-------- Given text --------

Learning objectives

  • Explain in your own words how the clipped surrogate objective in PPO prevents too-large policy updates without solving a constrained optimization (unlike TRPO).
  • Write the clipped loss \(L^{CLIP}(\theta)\) and the unclipped (ratio-based) objective; contrast when they differ.
  • Relate the clip range \(\epsilon\) (e.g. 0.2) to how much the policy can change in one update.

Concept and real-world RL

PPO (Proximal Policy Optimization) keeps the policy update conservative by clipping the probability ratio \(r_t(\theta) = \frac{\pi_\theta(a_t|s_t)}{\pi_{\theta_{old}}(a_t|s_t)}\). The objective is \(L^{CLIP} = \mathbb{E}[ \min( r_t \hat{A}_t, \mathrm{clip}(r_t, 1-\epsilon, 1+\epsilon) \hat{A}_t ) ]\): if the advantage is positive, we do not let the ratio exceed \(1+\epsilon\); if negative, we do not let it go below \(1-\epsilon\). So we never encourage a huge increase in probability for a good action (which could overshoot) or a huge decrease for a bad one. In robot control, game AI, and dialogue, PPO is the default choice for policy gradient because it is simple, stable, and effective.

--------

Assignment | Return the section of the PPO passage from "Learning objectives" to "optimization (unlike TRPO).", copied word for word. The rows that follow come from a separate source.

-------- Data listing --------

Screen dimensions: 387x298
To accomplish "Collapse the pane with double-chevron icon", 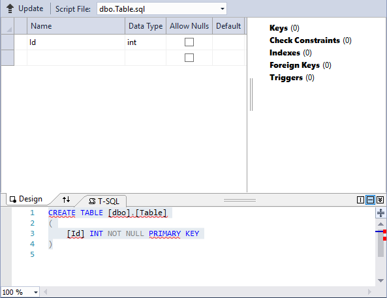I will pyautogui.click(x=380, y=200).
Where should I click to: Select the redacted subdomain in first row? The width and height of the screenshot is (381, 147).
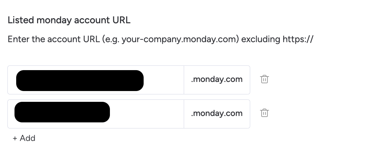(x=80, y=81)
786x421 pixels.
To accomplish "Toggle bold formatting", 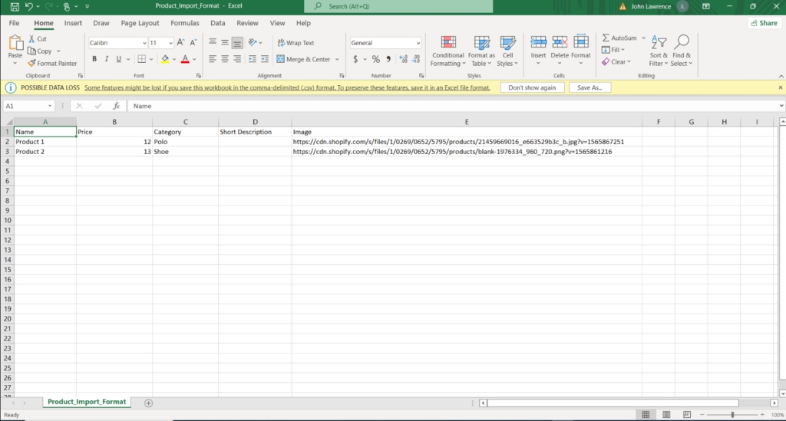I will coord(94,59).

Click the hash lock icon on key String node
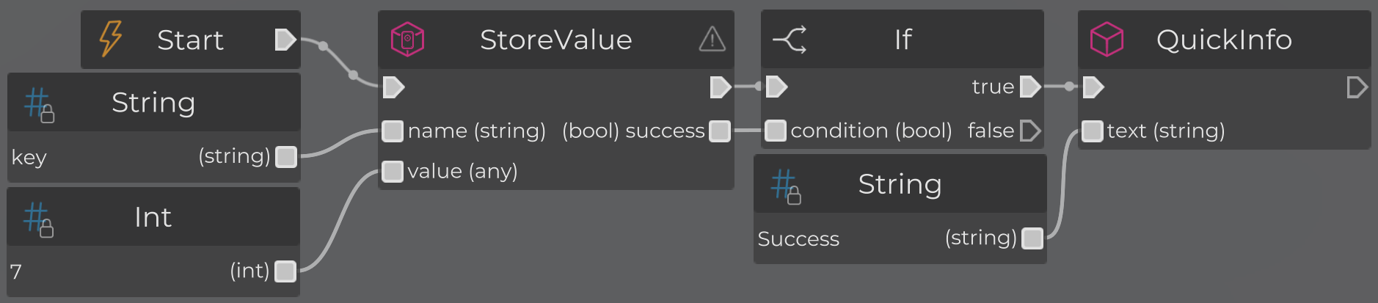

--------
-------- Data listing --------

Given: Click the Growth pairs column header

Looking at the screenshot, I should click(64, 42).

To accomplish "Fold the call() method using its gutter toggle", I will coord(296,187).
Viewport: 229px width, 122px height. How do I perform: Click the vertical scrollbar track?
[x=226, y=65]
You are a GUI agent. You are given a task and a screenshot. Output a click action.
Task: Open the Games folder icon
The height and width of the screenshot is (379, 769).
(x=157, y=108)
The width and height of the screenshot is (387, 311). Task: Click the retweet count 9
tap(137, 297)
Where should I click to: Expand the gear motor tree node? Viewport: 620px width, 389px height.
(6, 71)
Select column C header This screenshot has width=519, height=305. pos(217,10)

--------

Solution to this problem |
Learning objectives

  • Explain in your own words how the clipped surrogate objective in PPO prevents too-large policy updates without solving a constrained optimization (unlike TRPO).